Working Class Man
- Author: Jimmy Barnes
- Language: English
- Genre: memoir
- Published: 2017 (HarperCollins)
- Publication place: Australia
- Media type: Print (hardback)
- Pages: 512
- ISBN: 9781460753422

= Working Class Man (memoir) =

2017 memoir by Jimmy Barnes

Working Class Man is the 2017 memoir by Jimmy Barnes, and sequel to his 2016 Working Class Boy.

On 3 May 2018, Barnes won the biography of the year at the Australian Book Industry Awards for the second year in a row.

==Reception==
Michael Dwyer from The Sydney Morning Herald called the memoir "honest" and said "It begins exactly where last year's Working Class Boy ended: on a tenuous high note, with our hero escaping an Adelaide childhood of grim poverty and violent abuse in the back of Cold Chisel's truck." adding "For vintage Chisel fans, frank and ample disclosures about band dynamics and company business are in keeping with Barnes' hugely readable, no-bullshit style. The isolation and self-doubt of his solo years are laid bare too, as he reels from one arranged American songwriting marriage to another in a chemical-hoovering fury."

David Free from The Australian said this is a sequel "in the fullest sense of the word". Free said "Read this one by itself and you will find yourself looking at a cliche: the self-destructive rock star. But the first book lets you know, in pitiless detail, exactly what the self-destroyer was out to destroy. In this respect and others, the first book shines a light into the second. The adult who behaved like a child is explained, in large part, by the child who had to behave like an adult.".

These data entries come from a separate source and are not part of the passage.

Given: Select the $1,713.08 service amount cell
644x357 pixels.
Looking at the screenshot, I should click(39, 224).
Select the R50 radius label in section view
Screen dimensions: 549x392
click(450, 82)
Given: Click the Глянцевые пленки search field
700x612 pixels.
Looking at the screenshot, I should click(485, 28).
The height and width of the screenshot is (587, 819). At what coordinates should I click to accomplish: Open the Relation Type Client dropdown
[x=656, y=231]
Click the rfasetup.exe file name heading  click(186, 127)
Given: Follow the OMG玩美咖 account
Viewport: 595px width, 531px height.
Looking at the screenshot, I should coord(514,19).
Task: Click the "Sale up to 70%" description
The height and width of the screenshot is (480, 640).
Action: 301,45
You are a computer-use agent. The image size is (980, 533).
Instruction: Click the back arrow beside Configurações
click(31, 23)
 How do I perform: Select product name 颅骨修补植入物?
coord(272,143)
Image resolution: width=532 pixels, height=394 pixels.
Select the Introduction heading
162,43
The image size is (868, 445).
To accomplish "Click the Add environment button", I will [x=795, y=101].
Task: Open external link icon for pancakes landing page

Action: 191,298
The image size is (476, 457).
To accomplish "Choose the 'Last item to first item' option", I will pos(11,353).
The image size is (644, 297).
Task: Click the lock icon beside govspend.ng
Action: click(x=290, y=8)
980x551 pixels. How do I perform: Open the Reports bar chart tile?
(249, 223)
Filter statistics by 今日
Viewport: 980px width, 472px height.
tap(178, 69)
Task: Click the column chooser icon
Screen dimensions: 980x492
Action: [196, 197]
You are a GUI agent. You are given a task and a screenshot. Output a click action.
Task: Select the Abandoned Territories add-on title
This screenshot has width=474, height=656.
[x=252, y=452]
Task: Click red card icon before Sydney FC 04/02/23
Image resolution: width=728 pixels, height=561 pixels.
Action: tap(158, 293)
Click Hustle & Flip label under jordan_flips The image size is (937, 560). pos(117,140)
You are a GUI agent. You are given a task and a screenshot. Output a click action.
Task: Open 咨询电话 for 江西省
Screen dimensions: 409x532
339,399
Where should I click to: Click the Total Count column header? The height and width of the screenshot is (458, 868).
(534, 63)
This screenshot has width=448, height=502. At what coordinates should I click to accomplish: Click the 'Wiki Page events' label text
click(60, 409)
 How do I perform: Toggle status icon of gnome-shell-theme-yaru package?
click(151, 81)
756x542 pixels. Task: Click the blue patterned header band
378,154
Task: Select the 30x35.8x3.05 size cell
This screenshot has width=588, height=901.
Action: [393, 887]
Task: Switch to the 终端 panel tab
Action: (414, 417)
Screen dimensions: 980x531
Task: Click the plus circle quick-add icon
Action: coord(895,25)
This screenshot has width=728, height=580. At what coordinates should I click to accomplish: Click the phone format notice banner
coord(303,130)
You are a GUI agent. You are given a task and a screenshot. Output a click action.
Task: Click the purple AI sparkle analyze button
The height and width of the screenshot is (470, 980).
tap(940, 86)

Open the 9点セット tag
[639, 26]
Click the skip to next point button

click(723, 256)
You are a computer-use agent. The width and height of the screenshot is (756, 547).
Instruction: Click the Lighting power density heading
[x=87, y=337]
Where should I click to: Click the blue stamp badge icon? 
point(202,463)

John Purcell said "In Working Class Man Jimmy tells us in his famously direct and raw style, what it was really like to be in Cold Chisel, one of Australia's most iconic bands, as well as what life was like as a record breaking solo artist. Jimmy does not flinch, he tells it as it is: the drugs, the sex, the money, the highs and the even higher highs and those heartbreaking lows. This book has already shocked early readers with its honesty. This is the real deal."